Friday, December 19, 2014

Re: How to use bufdo?

[copying the mailing list as you seem to have just replied to me
personally -- my own knowledge is limited, so it's good to tap the
communal brain in case you stump me]

On 2014-12-19 09:03, Ven Tadipatri wrote:
> Hmm...I probably should have explained my scenario more clearly.
> I have 2 buffer windows open that I have not saved to a file and
> wanted to do a "grep -v" rather than a grep.

Ah, I can only give you answers to the questions you ask. ;-)

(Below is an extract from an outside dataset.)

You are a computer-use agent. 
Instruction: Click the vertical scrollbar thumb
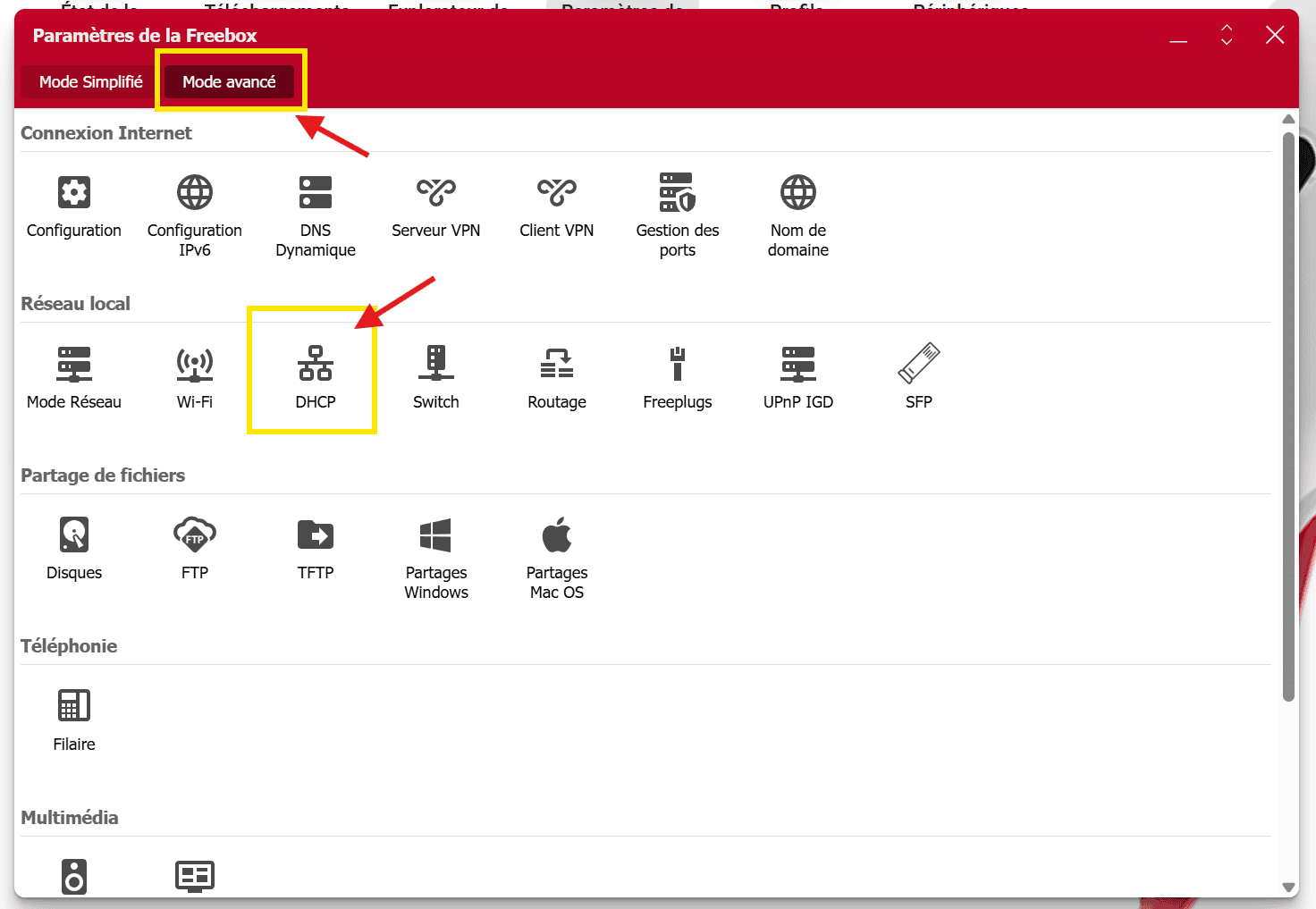point(1288,417)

For this scenario, I'd use

:set hidden
:bufdo v/pattern/d

then, if everything looked copacetic, I would issue

:wa

to write all the modified buffers. If not, I believe that issuing

:bufdo u

will undo all the changes in each buffer (there might be weirdness if
you'd modified a buffer prior to issuing the "bufdo" command, and
then the bufdo command didn't make any changes in that buffer, it
would undo your prior change instead of your filtering change)

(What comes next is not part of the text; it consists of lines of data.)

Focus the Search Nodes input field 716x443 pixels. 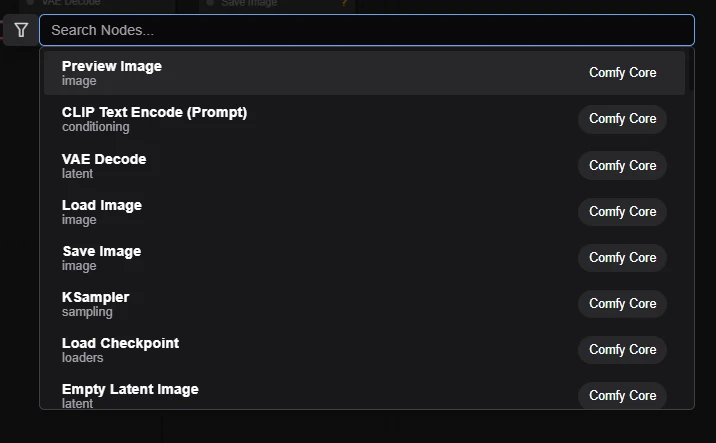366,30
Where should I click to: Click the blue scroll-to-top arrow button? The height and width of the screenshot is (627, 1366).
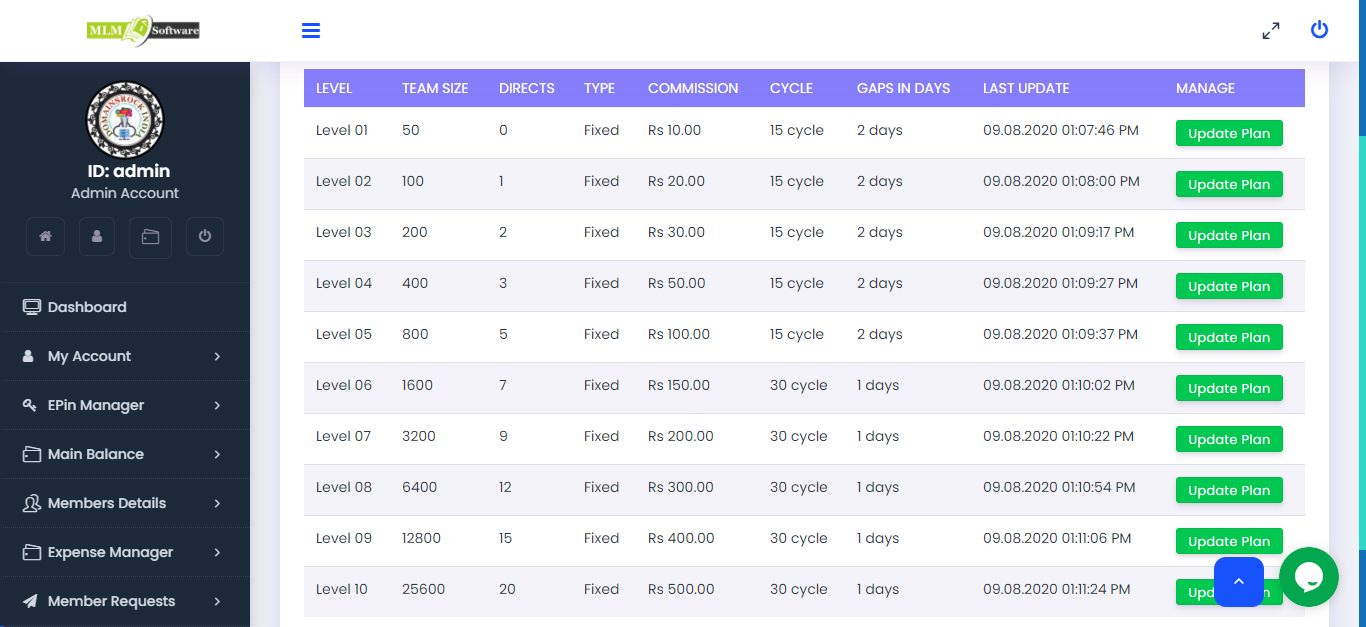1238,582
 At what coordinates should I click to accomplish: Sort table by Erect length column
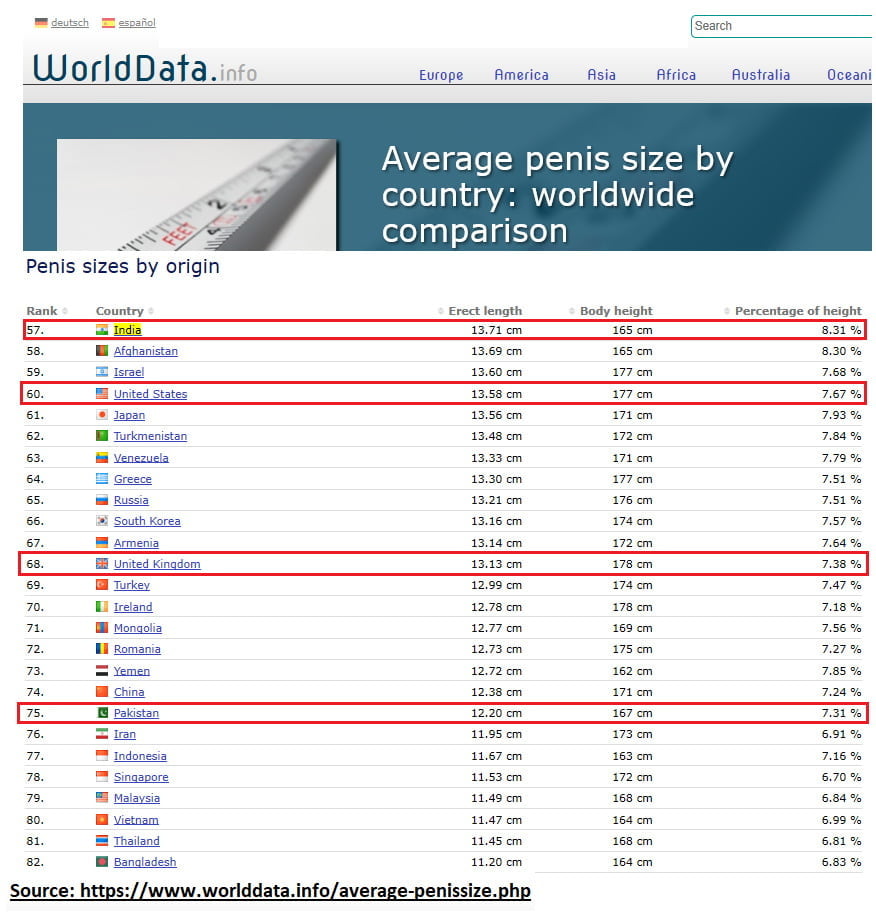[x=484, y=311]
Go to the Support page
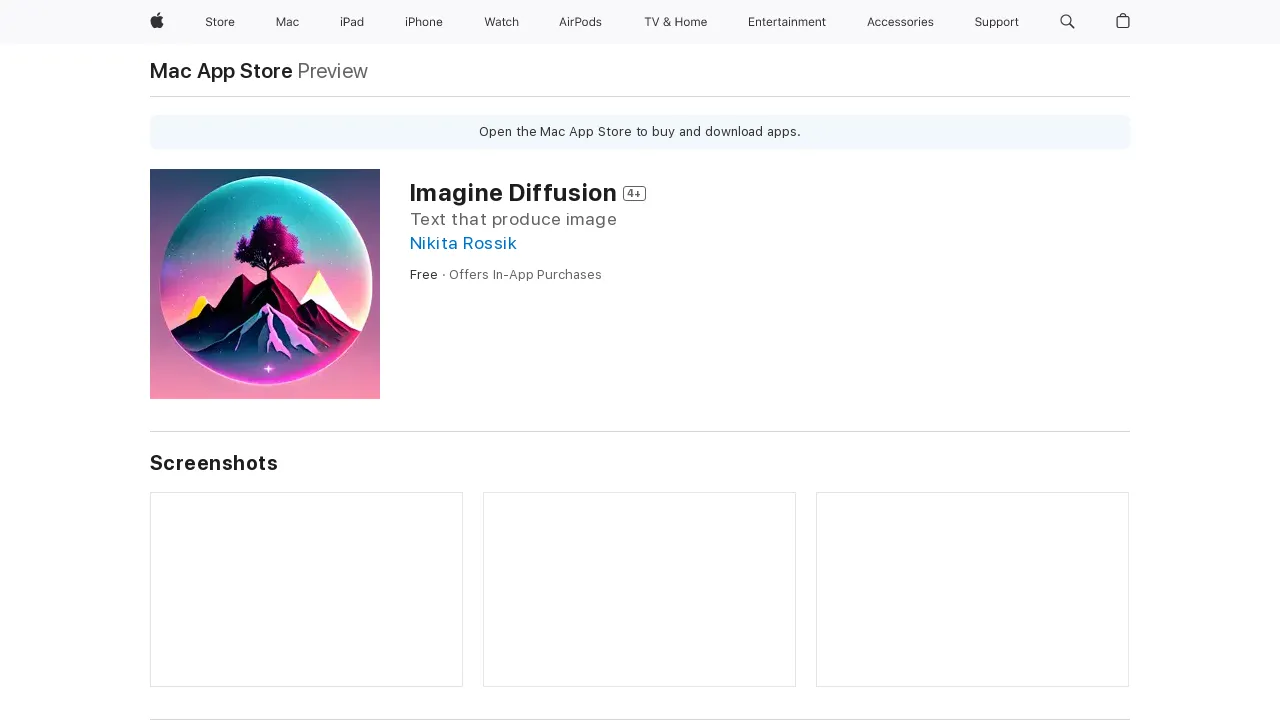 (996, 22)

> It seems like the bufdo g/somestring/ command prints out the results
> in a new buffer, which is not what I want. I tried it with the p
> and # options, and it always opens up a new buffer rather than
> replacing the contents of the buffer.

It's not quite its own buffer, but rather the output stream. You can
use any Ex command (":help ex-cmd-index"), so instead of using
"#" (print the line with the line-number) or "p" (just print the
line), my command above (in this reply) uses "d" to delete the line.
Note that it uses ":v" instead of ":g" which performs the action on
lines that *don't* match the pattern, akin to "grep -v".

Other Ex commands work just fine ("m" to move the line elsewhere in
the file, "t" to copy the line elsewhere in the file, ">" to indent
or "<" to dedent the line, etc). This is a vi/vim power-tool :-D

> Actually, playing around with the g command, it looks you can give
> it a d option to delete all matching lines.

Had I read your message all the way through before replying, I would
have gotten this far and noticed that you'd already tinkered with
this. Note that #/p/d are not options, but Ex commands.

I hope this makes your future editing sessions all the easier!